Tim Berners-Lee, um dos homens que legou a internet à humanidade (se não o mais notável dentre eles), citado no livro O Relógio do Longo Agora, de Stewart Brand, sobre o fato de muitas pessoas reclamarem da massa esmagadora de informações na internet:
Sentir-se saturado pela existência de tantas coisas na rede é como se sentir saturado pela massa de magníficas paisagens no campo. Você não é obrigado a visitá-las, mas é agradável saber que elas estão lá. Especialmente pela liberdade e variedade.
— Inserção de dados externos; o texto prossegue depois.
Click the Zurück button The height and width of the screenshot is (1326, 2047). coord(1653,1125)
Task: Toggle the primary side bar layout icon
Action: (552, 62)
Mas a frase dele que mais me arrepia é a seguinte, que cito de uma matéria no site do Ministério da Cultura:
Surpreendendo seus colegas do Centro Europeu de Pesquisas Nucleares (CERN, na sigla em francês), em Genebra, Berners-Lee decidiu ceder gratuitamente ao mundo seus direitos sobre o software da WWW. O altruísmo do pesquisador contrasta com a ganância atual das operadoras de telecomunicações americanas. Sua resposta aos colegas de pesquisa foi categórica: “Não preciso desses royalties. Por isso, eu os cedo gratuitamente à humanidade. É a minha contribuição à democratização e universalização da internet“.
Não é ótimo compartilhar este tempo com pessoas assim? Não é como conviver com Santos Dummont, Benjamin Franklin, Galileu Galilei ou outros que fizeram a diferença na História?